→ SUPPLIED ENTRIES:

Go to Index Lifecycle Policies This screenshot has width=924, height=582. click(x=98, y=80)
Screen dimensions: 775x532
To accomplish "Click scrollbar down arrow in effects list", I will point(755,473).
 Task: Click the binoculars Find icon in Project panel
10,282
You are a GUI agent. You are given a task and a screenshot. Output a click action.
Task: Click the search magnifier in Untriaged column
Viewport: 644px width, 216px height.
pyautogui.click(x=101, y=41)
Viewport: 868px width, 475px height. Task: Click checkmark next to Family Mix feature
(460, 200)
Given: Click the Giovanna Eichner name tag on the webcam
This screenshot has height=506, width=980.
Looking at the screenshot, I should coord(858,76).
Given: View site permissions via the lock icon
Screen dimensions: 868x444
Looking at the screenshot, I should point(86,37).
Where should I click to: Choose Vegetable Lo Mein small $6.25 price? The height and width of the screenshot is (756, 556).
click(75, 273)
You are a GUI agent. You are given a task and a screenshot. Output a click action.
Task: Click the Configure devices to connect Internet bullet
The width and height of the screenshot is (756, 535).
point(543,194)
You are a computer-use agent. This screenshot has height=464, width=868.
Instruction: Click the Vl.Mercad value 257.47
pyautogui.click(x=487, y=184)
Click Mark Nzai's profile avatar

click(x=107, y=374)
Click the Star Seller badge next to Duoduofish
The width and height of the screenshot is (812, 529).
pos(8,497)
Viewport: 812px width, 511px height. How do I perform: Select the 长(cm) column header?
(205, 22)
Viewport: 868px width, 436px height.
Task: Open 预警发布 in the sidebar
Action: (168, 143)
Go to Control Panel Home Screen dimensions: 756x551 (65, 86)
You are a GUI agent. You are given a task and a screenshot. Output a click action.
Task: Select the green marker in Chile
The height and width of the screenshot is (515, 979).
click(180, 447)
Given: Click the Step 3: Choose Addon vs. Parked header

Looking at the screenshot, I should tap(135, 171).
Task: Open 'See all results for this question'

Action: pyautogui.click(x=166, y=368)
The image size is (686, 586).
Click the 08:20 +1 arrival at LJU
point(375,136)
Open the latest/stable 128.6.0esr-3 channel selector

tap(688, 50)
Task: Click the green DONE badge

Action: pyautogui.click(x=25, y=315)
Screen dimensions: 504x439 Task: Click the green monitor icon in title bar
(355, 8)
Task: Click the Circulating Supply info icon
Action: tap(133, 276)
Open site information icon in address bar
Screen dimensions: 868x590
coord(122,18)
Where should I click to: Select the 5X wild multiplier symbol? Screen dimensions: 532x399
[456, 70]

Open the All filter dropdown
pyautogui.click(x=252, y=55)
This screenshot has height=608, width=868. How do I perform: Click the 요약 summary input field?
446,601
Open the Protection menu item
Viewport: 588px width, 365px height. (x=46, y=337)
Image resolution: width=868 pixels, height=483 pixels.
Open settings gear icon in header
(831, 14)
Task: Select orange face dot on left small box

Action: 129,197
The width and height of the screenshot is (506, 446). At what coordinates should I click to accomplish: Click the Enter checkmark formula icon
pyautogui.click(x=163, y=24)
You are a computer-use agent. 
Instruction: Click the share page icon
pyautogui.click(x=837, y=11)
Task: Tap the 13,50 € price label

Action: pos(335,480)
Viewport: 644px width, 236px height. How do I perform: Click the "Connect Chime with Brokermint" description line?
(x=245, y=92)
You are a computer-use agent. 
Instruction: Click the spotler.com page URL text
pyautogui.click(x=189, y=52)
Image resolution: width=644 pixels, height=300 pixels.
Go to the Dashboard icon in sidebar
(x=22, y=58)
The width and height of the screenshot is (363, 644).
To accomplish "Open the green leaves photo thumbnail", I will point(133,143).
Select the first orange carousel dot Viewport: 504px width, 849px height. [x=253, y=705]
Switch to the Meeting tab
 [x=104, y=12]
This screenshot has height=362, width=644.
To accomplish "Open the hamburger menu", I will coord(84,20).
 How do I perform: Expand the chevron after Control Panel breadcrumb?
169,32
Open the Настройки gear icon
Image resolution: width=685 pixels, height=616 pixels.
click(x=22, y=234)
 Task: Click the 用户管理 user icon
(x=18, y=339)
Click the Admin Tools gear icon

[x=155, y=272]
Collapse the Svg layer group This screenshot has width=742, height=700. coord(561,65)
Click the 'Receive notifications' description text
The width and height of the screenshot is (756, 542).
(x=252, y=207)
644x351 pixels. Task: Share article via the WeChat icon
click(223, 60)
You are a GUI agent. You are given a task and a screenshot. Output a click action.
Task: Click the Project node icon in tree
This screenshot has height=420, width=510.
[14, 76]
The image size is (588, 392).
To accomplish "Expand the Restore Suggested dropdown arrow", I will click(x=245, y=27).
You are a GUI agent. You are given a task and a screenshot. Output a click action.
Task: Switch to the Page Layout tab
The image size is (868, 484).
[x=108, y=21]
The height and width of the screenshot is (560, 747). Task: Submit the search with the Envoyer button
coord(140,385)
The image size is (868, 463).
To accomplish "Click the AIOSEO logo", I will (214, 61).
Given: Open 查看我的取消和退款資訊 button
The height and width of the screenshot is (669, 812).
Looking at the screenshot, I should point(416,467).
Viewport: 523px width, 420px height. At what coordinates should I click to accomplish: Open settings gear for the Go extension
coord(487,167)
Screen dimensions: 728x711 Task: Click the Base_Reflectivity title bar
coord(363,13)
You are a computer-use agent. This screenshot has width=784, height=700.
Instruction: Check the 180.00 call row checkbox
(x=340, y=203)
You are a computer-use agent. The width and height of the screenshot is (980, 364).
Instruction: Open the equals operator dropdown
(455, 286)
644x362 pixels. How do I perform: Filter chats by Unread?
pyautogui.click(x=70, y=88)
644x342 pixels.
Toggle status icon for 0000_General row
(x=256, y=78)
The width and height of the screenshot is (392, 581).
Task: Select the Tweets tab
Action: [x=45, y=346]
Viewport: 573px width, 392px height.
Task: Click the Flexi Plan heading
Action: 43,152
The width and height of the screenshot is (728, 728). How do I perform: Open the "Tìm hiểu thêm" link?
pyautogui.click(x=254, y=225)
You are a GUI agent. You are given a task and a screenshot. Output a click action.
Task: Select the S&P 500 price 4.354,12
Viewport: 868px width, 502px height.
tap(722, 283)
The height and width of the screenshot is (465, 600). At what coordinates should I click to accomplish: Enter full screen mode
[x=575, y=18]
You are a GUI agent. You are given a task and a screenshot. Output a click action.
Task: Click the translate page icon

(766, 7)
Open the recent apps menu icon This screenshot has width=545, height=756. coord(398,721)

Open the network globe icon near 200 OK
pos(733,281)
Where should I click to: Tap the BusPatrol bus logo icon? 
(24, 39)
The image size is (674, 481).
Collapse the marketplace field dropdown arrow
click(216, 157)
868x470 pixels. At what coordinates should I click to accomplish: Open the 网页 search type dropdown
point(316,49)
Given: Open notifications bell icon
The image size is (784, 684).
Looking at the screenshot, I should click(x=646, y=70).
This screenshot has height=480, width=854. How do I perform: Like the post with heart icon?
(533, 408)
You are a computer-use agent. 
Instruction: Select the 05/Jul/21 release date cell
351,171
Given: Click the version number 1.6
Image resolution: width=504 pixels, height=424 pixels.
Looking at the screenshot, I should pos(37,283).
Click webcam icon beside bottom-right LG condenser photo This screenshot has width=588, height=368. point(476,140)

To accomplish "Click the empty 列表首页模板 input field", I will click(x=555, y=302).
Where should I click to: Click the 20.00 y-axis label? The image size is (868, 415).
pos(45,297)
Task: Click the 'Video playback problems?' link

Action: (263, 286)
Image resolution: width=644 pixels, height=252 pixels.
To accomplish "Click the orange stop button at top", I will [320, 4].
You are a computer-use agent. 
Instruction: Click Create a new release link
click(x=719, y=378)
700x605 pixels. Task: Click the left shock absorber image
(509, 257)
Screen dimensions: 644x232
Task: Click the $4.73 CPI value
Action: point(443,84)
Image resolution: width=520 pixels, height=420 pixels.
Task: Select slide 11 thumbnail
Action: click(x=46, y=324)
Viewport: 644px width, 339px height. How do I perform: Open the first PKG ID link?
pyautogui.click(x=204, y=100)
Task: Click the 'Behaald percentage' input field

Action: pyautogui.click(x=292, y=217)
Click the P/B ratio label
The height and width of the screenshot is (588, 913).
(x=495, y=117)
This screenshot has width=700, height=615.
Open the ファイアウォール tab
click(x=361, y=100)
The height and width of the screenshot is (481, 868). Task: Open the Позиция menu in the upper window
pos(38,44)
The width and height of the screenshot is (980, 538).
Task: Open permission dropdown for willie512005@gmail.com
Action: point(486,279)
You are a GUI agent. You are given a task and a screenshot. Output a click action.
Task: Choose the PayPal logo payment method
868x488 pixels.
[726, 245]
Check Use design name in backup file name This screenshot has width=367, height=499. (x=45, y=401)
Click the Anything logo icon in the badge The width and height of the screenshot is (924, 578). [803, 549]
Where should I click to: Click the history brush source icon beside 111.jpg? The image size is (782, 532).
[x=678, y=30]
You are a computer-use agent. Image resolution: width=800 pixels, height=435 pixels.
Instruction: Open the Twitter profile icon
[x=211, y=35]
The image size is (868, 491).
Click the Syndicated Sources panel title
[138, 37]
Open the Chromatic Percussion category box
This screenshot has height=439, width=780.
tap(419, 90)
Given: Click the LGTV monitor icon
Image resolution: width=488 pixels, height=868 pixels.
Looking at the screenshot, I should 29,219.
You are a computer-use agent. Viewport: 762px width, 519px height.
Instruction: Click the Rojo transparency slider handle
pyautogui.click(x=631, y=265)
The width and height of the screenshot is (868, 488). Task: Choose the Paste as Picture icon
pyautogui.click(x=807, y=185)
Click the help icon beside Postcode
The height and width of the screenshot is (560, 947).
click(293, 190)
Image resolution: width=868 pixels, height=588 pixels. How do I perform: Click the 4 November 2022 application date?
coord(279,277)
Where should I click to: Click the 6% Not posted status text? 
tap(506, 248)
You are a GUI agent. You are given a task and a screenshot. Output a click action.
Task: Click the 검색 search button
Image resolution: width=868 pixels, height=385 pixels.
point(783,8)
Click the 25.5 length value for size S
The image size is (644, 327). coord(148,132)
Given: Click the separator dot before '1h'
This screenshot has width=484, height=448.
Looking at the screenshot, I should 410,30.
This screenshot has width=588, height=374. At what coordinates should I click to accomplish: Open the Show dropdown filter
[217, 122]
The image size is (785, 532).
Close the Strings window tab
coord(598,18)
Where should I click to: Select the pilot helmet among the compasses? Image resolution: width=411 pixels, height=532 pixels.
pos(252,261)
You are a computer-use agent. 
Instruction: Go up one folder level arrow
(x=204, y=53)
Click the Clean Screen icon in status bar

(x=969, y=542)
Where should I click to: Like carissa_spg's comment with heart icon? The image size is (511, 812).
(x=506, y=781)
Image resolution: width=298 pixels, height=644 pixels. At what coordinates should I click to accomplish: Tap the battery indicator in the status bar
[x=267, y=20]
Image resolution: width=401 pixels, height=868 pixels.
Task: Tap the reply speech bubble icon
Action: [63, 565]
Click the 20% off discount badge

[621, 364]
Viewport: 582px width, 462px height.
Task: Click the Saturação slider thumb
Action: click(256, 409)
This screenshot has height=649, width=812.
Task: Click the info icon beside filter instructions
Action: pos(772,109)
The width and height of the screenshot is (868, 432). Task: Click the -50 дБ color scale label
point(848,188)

→ TASK TO COMPLETE:
Using the entries above, repeat only the lines from the one containing "Instruction: Click the share page icon" through the one containing "The width and height of the screenshot is (363, 644).", end lines included.

→ EXERCISE RESPONSE:
Instruction: Click the share page icon
pyautogui.click(x=837, y=11)
Task: Tap the 13,50 € price label

Action: pos(335,480)
Viewport: 644px width, 236px height. How do I perform: Click the "Connect Chime with Brokermint" description line?
(x=245, y=92)
You are a computer-use agent. 
Instruction: Click the spotler.com page URL text
pyautogui.click(x=189, y=52)
Image resolution: width=644 pixels, height=300 pixels.
Go to the Dashboard icon in sidebar
(x=22, y=58)
The width and height of the screenshot is (363, 644).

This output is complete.